THIS ARTICLE IS MORE THAN FIVE YEARS OLD
This article is more than five years old. Autism research — and science in general — is constantly evolving, so older articles may contain information or theories that have been reevaluated since their original publication date.
Last May, a high-profile paper in Neuron reported that people with autism do not have trouble understanding others’ actions or intentions or even imitating those actions1.
The paper did more than refute a common perception about autism. In combination with a 2007 study that showed similar results, it essentially dismantled the ‘broken mirror’ hypothesis, a popular theory in autism research.
In a new book, The Tell-Tale Brain, Vilayanur S. Ramachandran, one of the most prominent advocates of the hypothesis, argues that although it does not fully explain autism, the theory can account for most of the defining features of the condition — such as difficulties with pretend play, lack of empathy, and theory of mind.
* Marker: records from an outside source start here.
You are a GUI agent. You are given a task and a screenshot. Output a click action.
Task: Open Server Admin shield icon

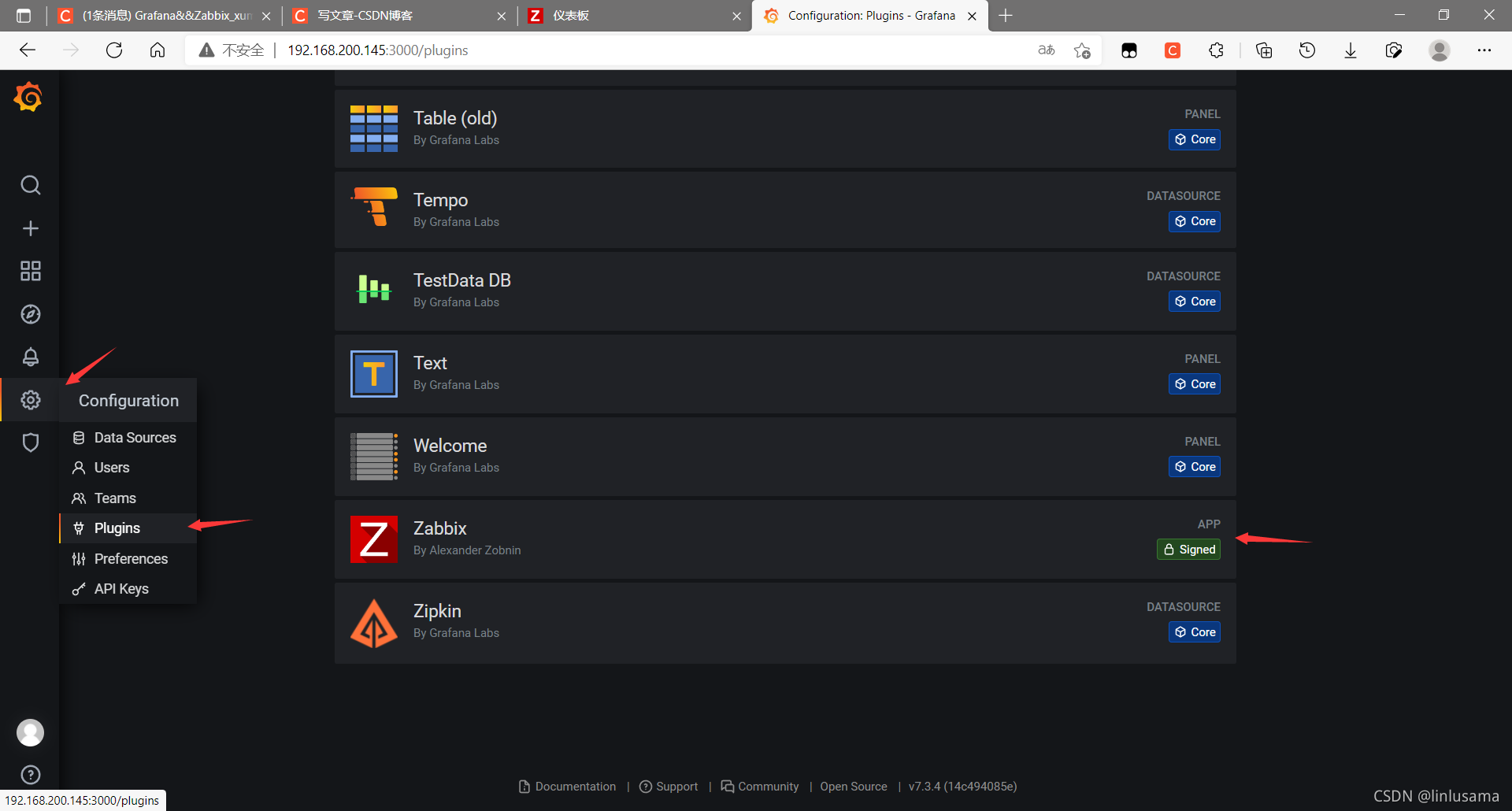(30, 443)
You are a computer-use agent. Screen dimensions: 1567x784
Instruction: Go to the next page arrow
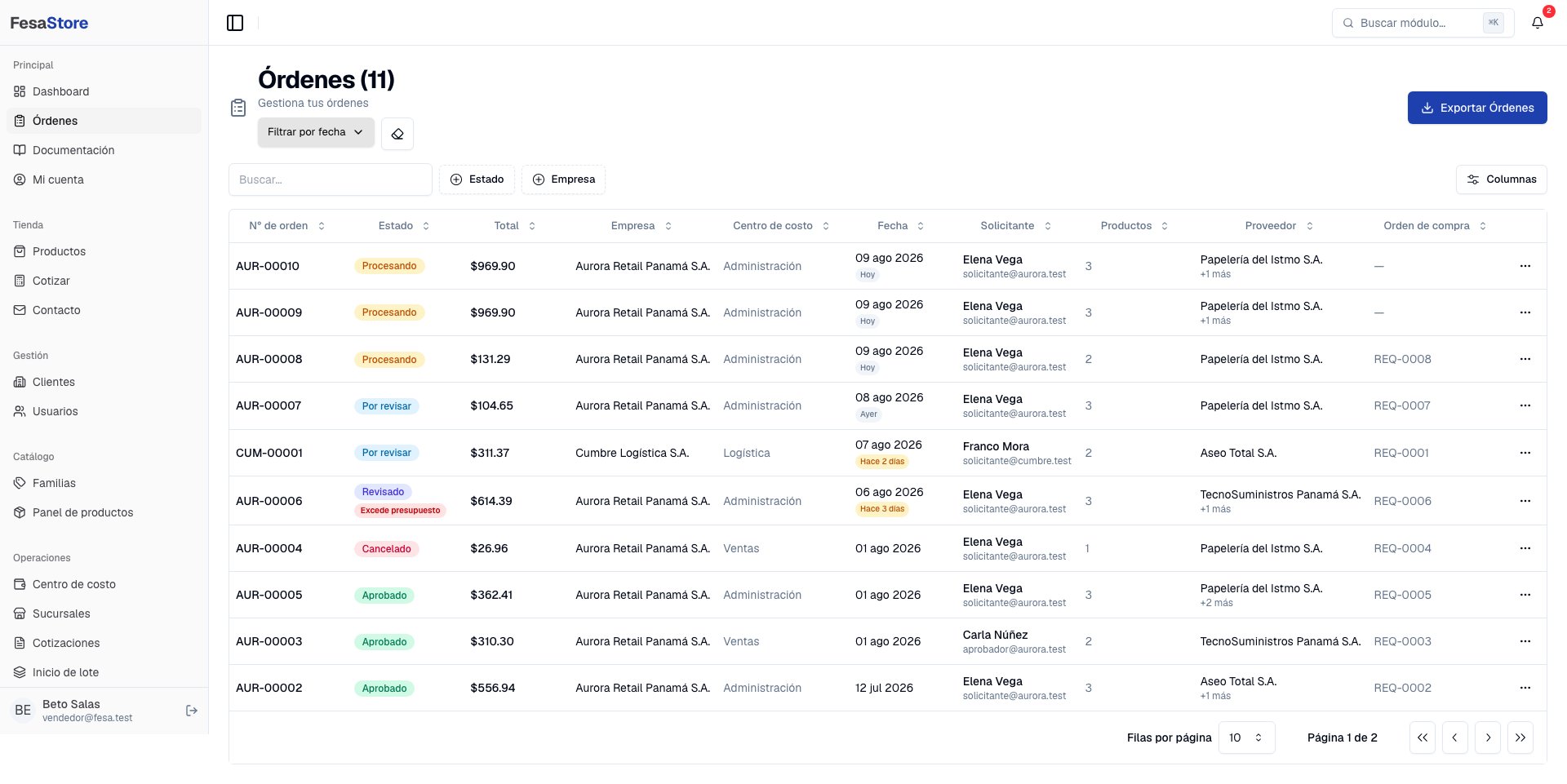click(1488, 737)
Mirror neurons — a specialized type of brain cell that fires when an animal acts or observes an action — seem to not work properly in people with the disorder, according to studies published over the past decade.
The results appeared to explain the difficulties with language acquisition, imitation and empathy experienced by people with the disorder.
Championed by several prominent researchers, this ‘broken mirror’ hypothesis of autism quickly gained traction, receiving a great deal of media attention.
But even at its height, the exact nature of the defect, and how it arises, remained unclear.
“The broken mirror hypothesis has so many holes in it and is nowhere close to providing an explanation of autism,” says Antonia Hamilton, lecturer in psychology at the University of Nottingham in the U.K. She notes, for example, that although the mirror neuron system is crucial for controlling one’s own movements, children with autism do not necessarily have motor problems.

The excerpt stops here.